The task. Please report every line of the records that contains the word "Open", with case counting.

Word and item position data:
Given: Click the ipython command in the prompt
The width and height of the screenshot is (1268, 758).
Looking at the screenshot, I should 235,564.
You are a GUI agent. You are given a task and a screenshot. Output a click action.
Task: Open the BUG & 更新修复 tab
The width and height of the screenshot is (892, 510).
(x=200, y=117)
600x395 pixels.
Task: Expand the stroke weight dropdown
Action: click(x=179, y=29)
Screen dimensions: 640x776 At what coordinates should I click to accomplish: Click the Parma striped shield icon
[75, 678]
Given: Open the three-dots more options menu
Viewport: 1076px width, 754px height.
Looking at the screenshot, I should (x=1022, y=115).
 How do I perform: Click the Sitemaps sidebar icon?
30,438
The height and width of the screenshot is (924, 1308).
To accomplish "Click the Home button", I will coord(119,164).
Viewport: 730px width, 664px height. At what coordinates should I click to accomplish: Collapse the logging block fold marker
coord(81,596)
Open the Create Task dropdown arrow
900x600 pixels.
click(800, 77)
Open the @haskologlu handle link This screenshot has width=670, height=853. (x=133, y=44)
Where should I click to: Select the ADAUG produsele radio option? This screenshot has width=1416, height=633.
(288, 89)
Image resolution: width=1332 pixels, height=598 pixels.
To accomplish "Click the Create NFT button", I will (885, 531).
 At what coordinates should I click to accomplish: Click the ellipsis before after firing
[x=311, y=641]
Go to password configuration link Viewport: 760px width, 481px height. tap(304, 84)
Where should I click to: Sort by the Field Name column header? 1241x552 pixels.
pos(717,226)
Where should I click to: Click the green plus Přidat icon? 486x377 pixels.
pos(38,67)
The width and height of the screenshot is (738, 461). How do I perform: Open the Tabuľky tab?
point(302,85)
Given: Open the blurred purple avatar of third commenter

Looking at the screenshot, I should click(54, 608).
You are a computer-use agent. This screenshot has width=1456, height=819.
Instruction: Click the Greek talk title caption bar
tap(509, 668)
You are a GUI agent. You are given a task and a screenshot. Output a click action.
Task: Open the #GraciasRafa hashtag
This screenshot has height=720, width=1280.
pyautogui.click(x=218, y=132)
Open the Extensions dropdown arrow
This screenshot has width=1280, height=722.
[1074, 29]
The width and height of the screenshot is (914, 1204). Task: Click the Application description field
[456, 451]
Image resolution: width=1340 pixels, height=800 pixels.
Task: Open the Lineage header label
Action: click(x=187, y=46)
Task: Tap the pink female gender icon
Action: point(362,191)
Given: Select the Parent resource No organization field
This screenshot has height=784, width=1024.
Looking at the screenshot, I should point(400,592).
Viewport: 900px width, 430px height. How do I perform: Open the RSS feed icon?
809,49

Task output.
Task: Open the BUG & 更新修复 tab
Given: Open the three-dots more options menu
Open the Create Task dropdown arrow
Open the @haskologlu handle link This screenshot has width=670, height=853. (x=133, y=44)
The width and height of the screenshot is (738, 461). How do I perform: Open the Tabuľky tab?
Given: Open the blurred purple avatar of third commenter
Task: Open the #GraciasRafa hashtag
Open the Extensions dropdown arrow
Task: Open the Lineage header label
Viewport: 900px width, 430px height. How do I perform: Open the RSS feed icon?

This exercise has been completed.